要望3 江川総合運動場の整備・活用について
要旨
1.江川総合運動場の早期整備を要望する。
要望内容
 現在、様々な体育競技の世界選手権が行われ、東京オリンピック・パラリンピックへの関心が高まっている。そして、東京オリンピック・パラリンピックのキャンプ誘致は、本市にとっては、人口流入、交流人口の増加による更なる活性化、市民の運動意欲の向上、運動習慣の形成による健康寿命の延伸、子どもたちの運動意欲、運動スキルの向上、国際感覚の育成等々の面で、極めて有効であり、強力に推進していくべき施策であると考える。

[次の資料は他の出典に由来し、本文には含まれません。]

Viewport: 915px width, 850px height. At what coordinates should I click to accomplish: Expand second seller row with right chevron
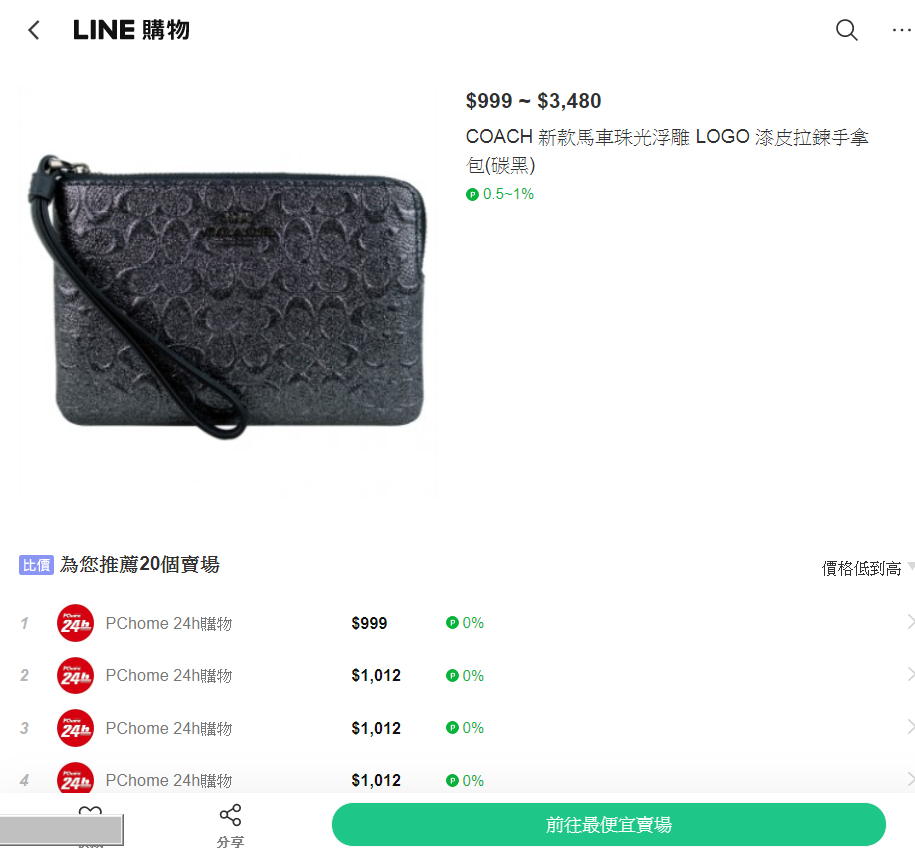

 そして、その施策推進のために、必要不可欠なものが、江川総合運動場の整備である。江川総合運動場が整備されれば、本市の東京へのアクセスの良さ等、立地条件を勘案し、本市でのキャンプを希望する国は少なくないと考える。
 また、本市には市制施行以来、陸上競技場がなく、小中学生の陸上大会や駅伝・ロードレース大会の会場を袖ケ浦市、富津市に借用している現状がある。永年の悲願である市独自の陸上競技場が整備されれば、市内小中学生の運動意欲、運動スキルの向上に結びつくことは間違いない。
 現在、江川総合運動場内の陸上競技場の建設は予算化され、2018年中の完成を目指して工事が進行中であるが、取り付き道路を含めて、予定どおり完成し、2019年度の小中学校の体育行事の開催に間に合うように、鋭意努力することを強く要望するものである。
 
要望4 福祉施策の更なる推進について
要旨
1.待機児童の解消及び高齢者福祉施策の充実を図ること
要望内容
 待機児童の解消について
 人口減少が顕著である国内おいて、本市においては逆に増加の一途を辿っています。しかしながらその勢いには、やや鈍化傾向も見受けられるようになってきました。人口増加の後押しをしている子育て世代の中には仕事に就きたい、或いは前職に復帰したい状態であるにもかかわらず、お子様を預ける先がなく困っている世帯も多く、待機児童(とりわけ0歳〜3歳児)の解消は喫緊の課題です。
 そこで1つ目として、十分な保育士の確保に努めることを要望します。現在も広く保育士の公募を行っていますが、これに加えて、一線を退いている有資格者に直接働きかけ、任期を決めた積極的な採用に努め、更に、有資格者の給与体系を大幅に見直すよう要望します。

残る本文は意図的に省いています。